Of the records that follow, copy only the lines from the line containing "You are a GUI agent. The screenshot is 623×2576." to the line containing "Top Karaoké (84, 2267)", both included, exactly as written.

==== Study material

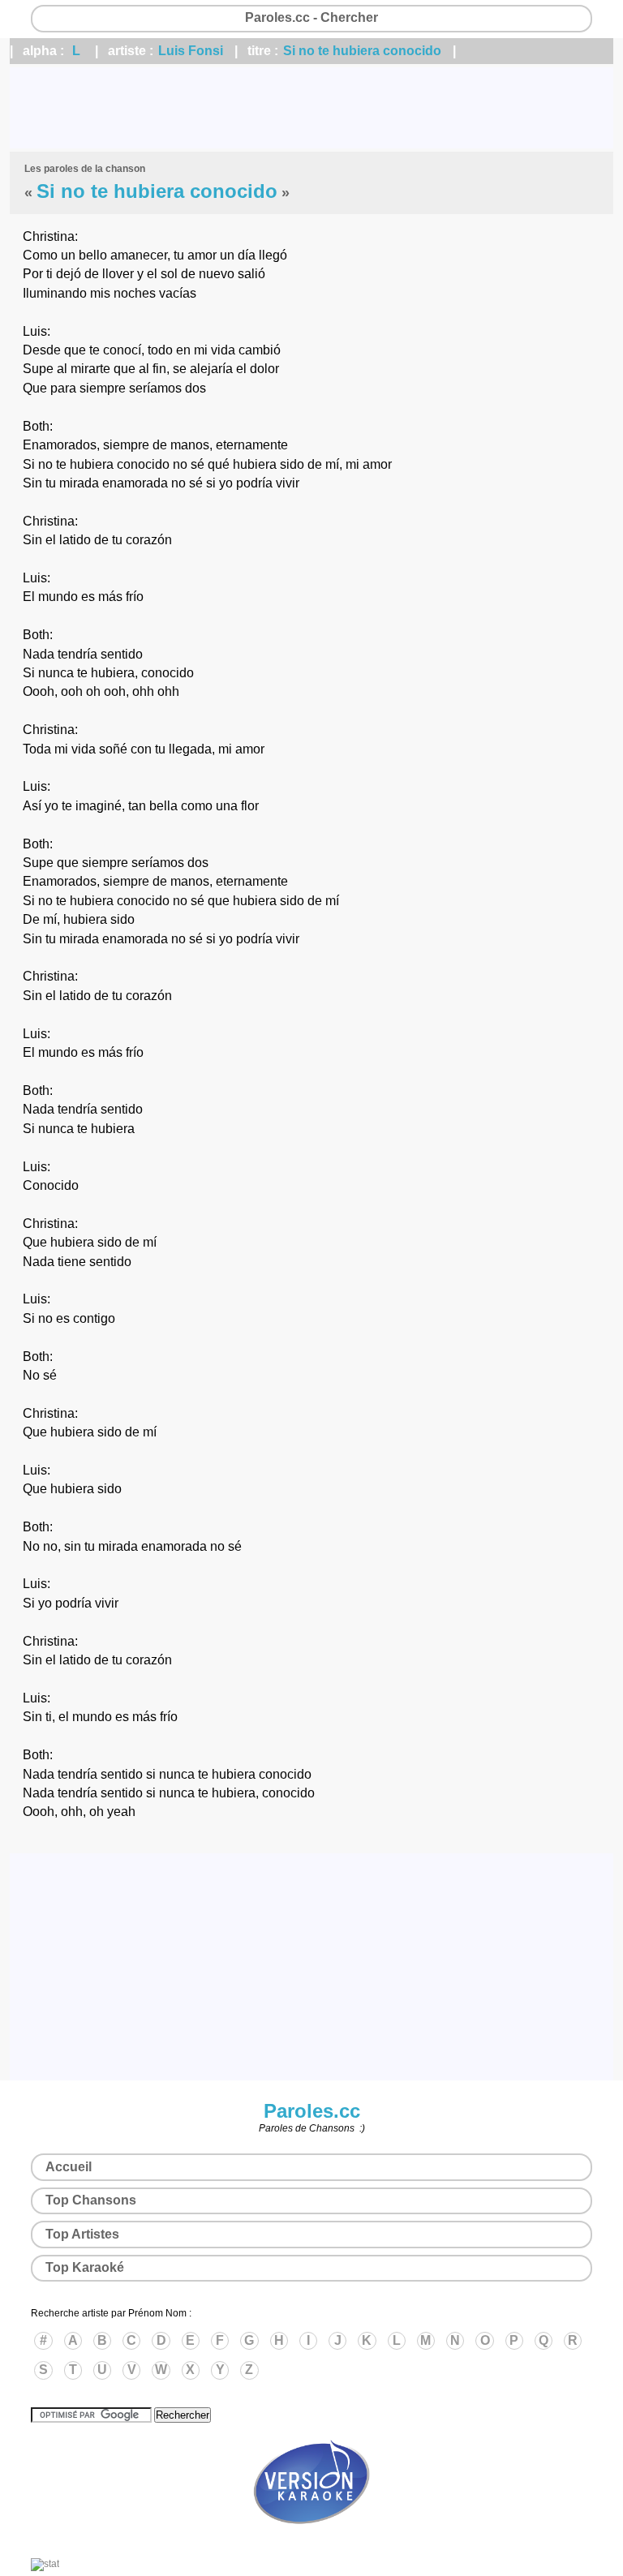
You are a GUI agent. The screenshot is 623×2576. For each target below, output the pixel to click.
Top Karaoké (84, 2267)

========
==== Study material

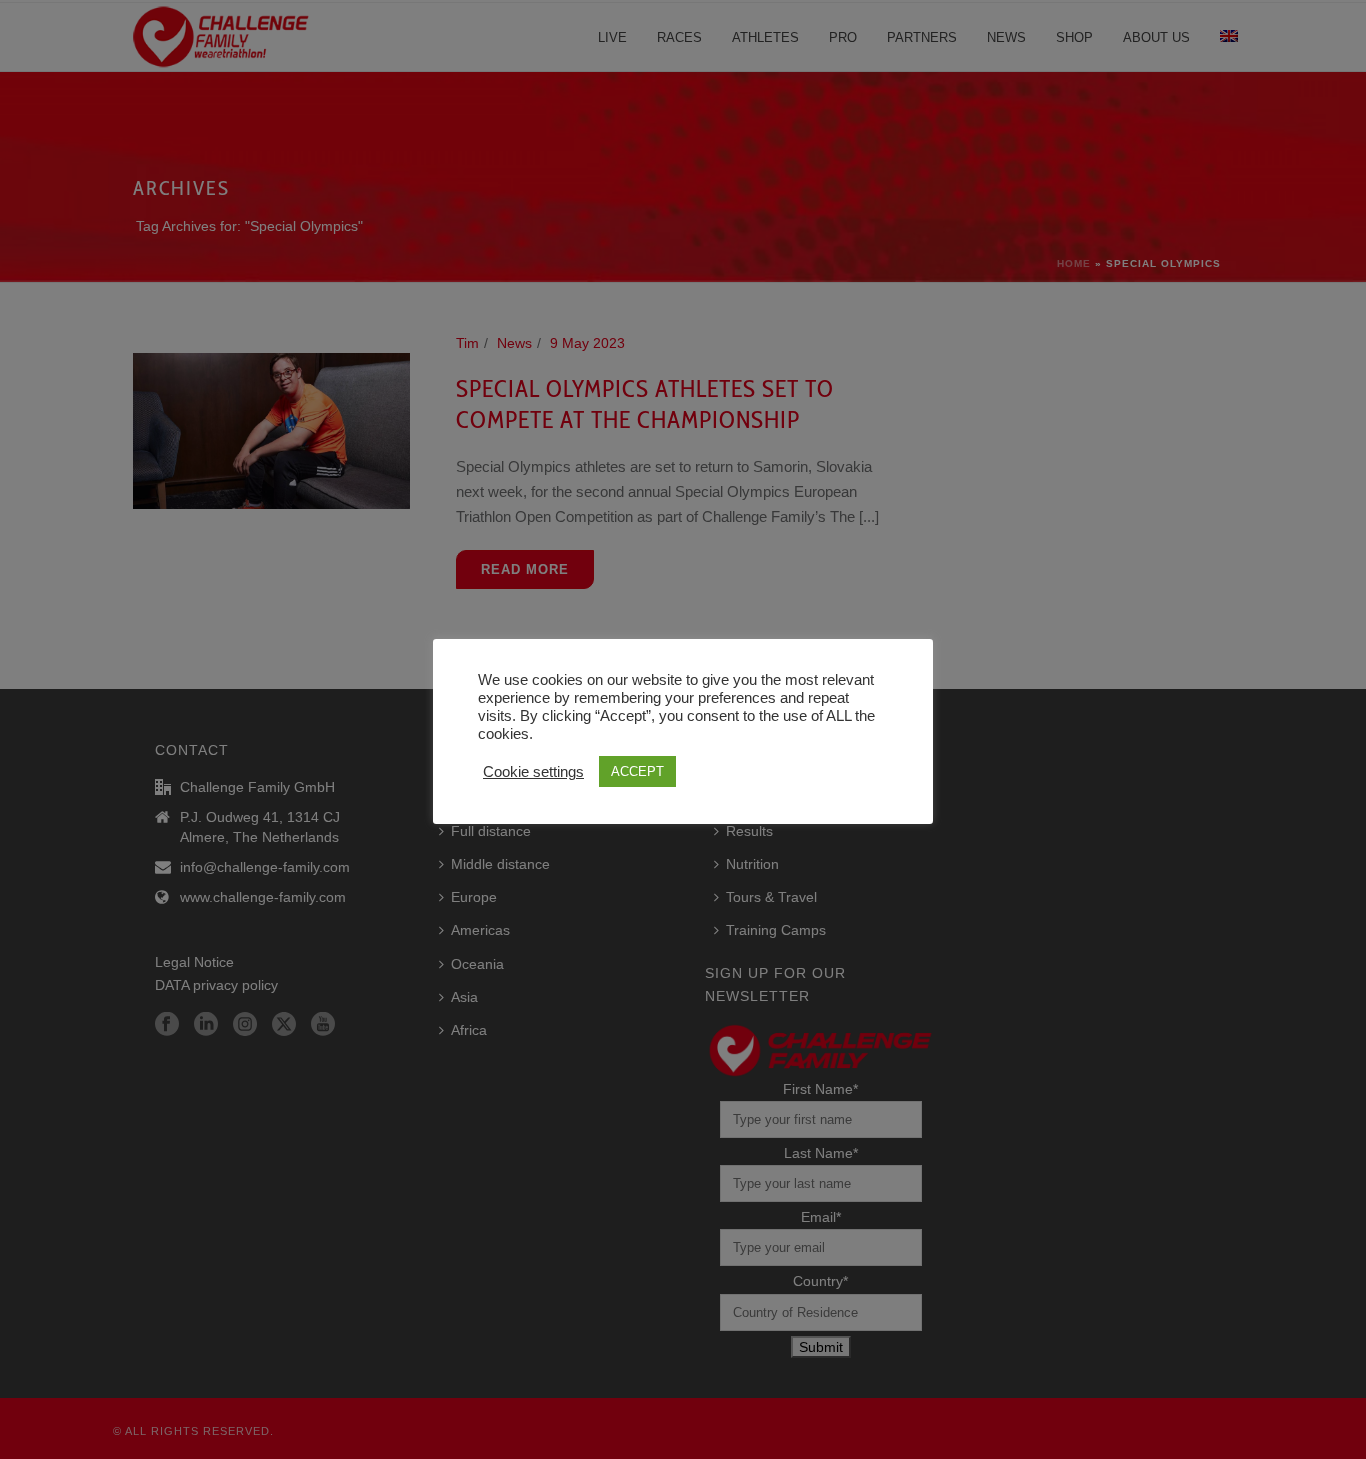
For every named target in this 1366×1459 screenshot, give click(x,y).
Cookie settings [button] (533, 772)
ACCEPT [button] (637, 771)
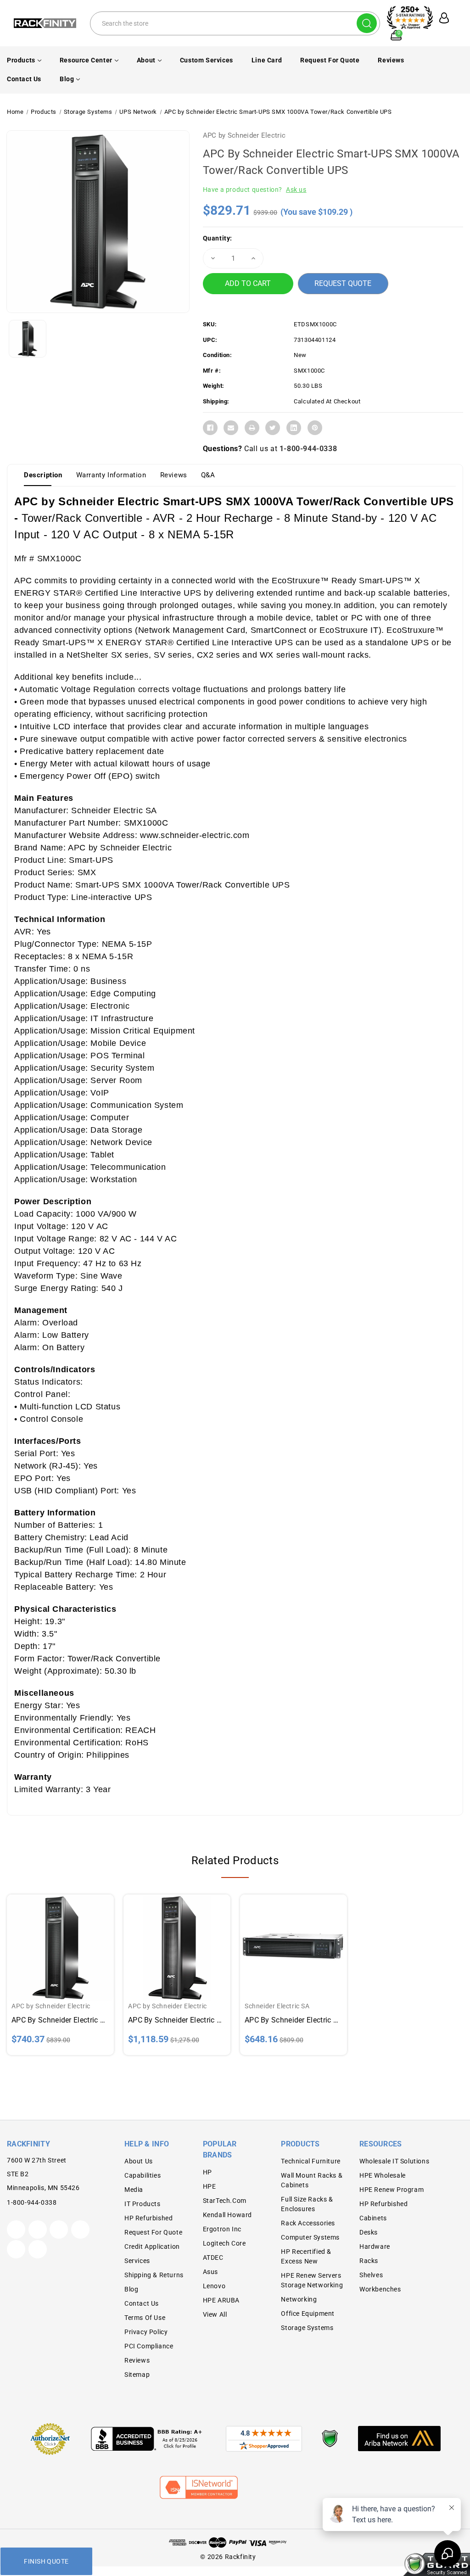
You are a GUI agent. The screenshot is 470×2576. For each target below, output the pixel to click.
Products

========

Final answer »
You are a GUI agent. The screenshot is 623×2576. For each target below, output the pixel to click.
Top Karaoké (84, 2267)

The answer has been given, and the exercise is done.